In the summer of 1950, Ben Carlin and his wife Elinore left Halifax, Nova Scotia in a World War II amphibious jeep, nicknamed Half-Safe, bound, ultimately, for Birmingham, England. Carlin’s book Half-Safe: Across the Atlantic by Jeep is the tale of their journey.
Unique among “voyage around the world” books, reaction of my friends and family upon hearing me summarize Half-Safe’s voyage was, more often then not, to deny that such a voyage was possible. Indeed the Carlins found the same problem during their voyage, and sometimes found it difficult to get the publicity and sponsorship their voyage deserved.
But it is true: Half-Safe, a souped-up amphibious Ford jeep, purchased surplus after the war near Washington, DC, carried the Carlins on land and on sea, and therein allowed them to work around the usual need to “ship the Land Rover across the Atlantic and then pick up the trip” that characterizes most if not all other round-the-world expeditions.
The impetus for the trip was, like most others, the result of a dare. Carlin, an Australian, was in India during the war working as a Field Engineer. He relates in the opening chapter, still in India at the close of the war in 1945:
With my opposite number in the Air Force, Squadron-Leader M.C. Bunting, OBE, RAF, I was inspecting installations on the deserted field and had no business looking at vehicles, but a battered amphibious jeep caught my eye. I have always been interested in salt water, small boats, and vehicles and fancy I know something about them all. After fifteen minutes around, over and under this oddity of which I had heard but never before seen, I mused, as much to myself as to him, ‘You know, Mac, with a bit of titivation you could go around the world in one of these things.’ Mac was a very polite, sober and laconic character. He said, ‘Nuts!’
It took Carlin five years to get to America, locate, modify, test and refine the jeep, find and marry his wartime sweetheart, and make his way to Halifax for departure.
Halifax did not fare well in the eyes of the Carlins:
This is as good a time as any to pay a tribute to Halifax — the finest departure point anyone ever had. I’d gladly leave Halifax any time for anywhere in anything. The city glows with the same rich, warm flame of enlightened liberalism which lit medieval Aberdeen. In two years there, we entered only seven private homes, not more than two of which we are likely to see again.
Once the major voyage-ending bugs were worked out of Half-Safe’s systems — and there were a large number of them, mostly involving different methods for carrying fuel — the Carlins set off for the Azores from Halifax on July 19, 1950.
Their plan was to head for Flores; they arrived there 32 days later, having travelled through a hurricane, the jeep pummelled almost to the breaking point, having suffered tremendous seasickness (especially Elinore) and, one would imagine, testing their marriage severely.
From the Azores they steamed to Madeira, and then made land at Africa at Cap Juby before driving overland through Agadir, Casablanca, Gibraltar, Lison, Madrid, Paris, Brussels, Denmark, Sweden, London and finally Birmingham, where they arrived on New Years Day, 1952.

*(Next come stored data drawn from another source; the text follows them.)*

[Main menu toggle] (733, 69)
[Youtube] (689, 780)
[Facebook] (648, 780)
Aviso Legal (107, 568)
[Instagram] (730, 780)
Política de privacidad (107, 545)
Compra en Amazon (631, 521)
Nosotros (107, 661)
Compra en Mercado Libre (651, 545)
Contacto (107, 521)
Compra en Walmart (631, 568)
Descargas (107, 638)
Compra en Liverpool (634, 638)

Despite their adventures at sea, the voyage overland was perhaps more challenging that the one over sea, mostly because of the variety of borders to cross, breakdowns of the jeep, and the need to hold shows to raise money to support the trip.

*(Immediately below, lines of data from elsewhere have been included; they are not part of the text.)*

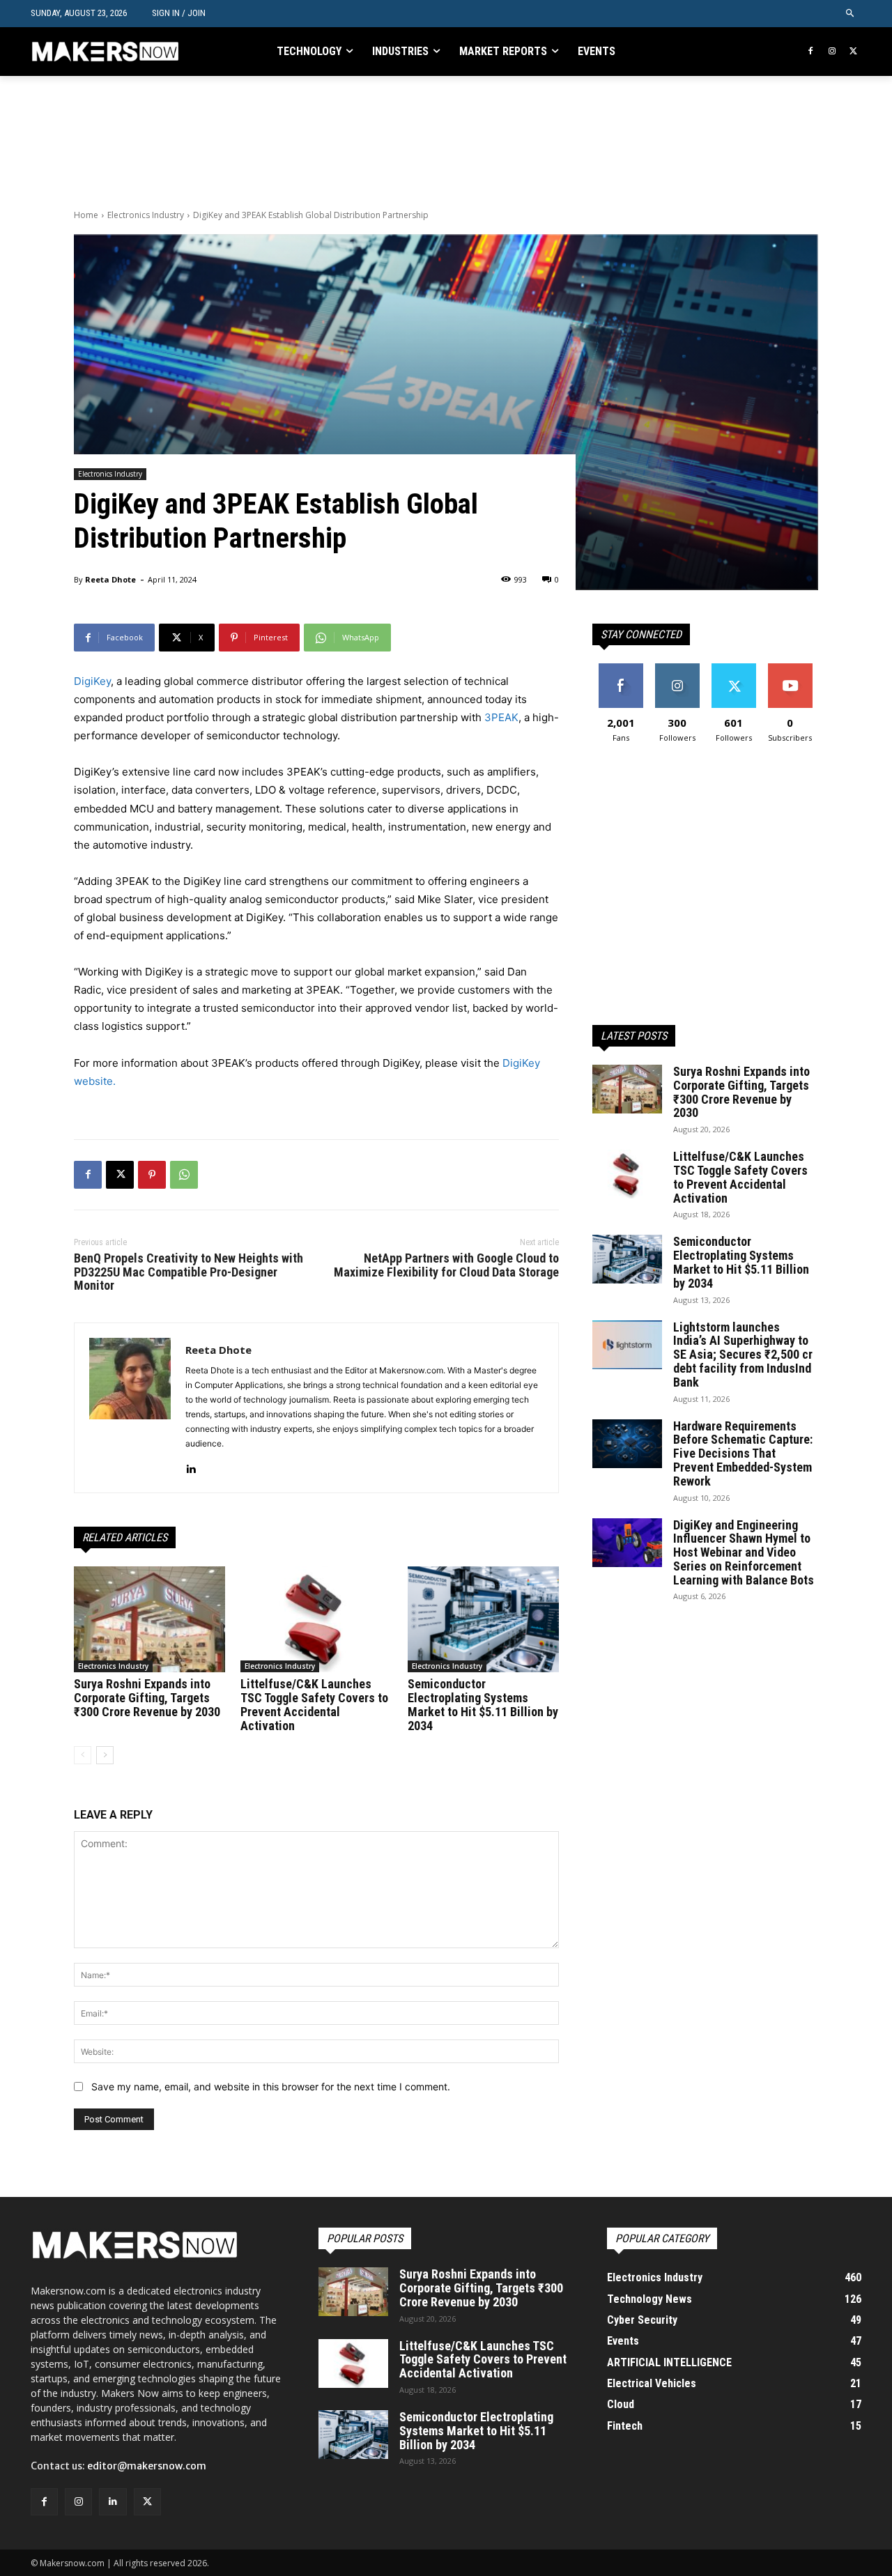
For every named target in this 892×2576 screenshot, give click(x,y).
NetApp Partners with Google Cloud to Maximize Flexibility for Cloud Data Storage (446, 1265)
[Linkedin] (190, 1465)
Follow (677, 668)
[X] (853, 52)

The Carlins weren’t rich, and although there was some sponsorship from a North American magazine, and the promise of more from other sources, not more than once they were down to their last dollar and had to pawn their movie camera, or sell surplus fuel to continue on.
Carlin is a witty writer, and the book is a rollicking good tale of adventure, and contains considerable technical details of their voyage.
While the voyage the book relates ends in England, Carlin did, in fact, continue onwards from there, and this helpful Australian website contains a brief summary of that voyage. The tale of this second leg of the voyage is available as The Other Half of Half-Safe, which can be purchased from Carlin’s alma mater, Guildford Grammar School, which has a page devoted to Carlin’s adventures. The school is also the final resting place of the jeep Half-Safe where it is, says the school, “displayed prominently within the grounds.”
Interestingly, Carlin’s second voyage took place at the same time as the Oxford and Cambridge Far Eastern Expedition, although, as this commentator notes, “So, there were two overland expeditions in southern Burma at the same time. Both expeditions wrote up their adventures, yet neither mentions the other.”
Carlin continued on around the world, and ended up back in Montreal on May 12, 1958, almost eight years after starting out.
I purchased Half-Safe used from a bookseller in the U.S. using abebooks.com. It is out of print, but many other used copies are available for sale there.
Book Information: Carlin, Ben. (1955), Half-Safe: Across the Alantic By Jeep, Andre Deutsch, London.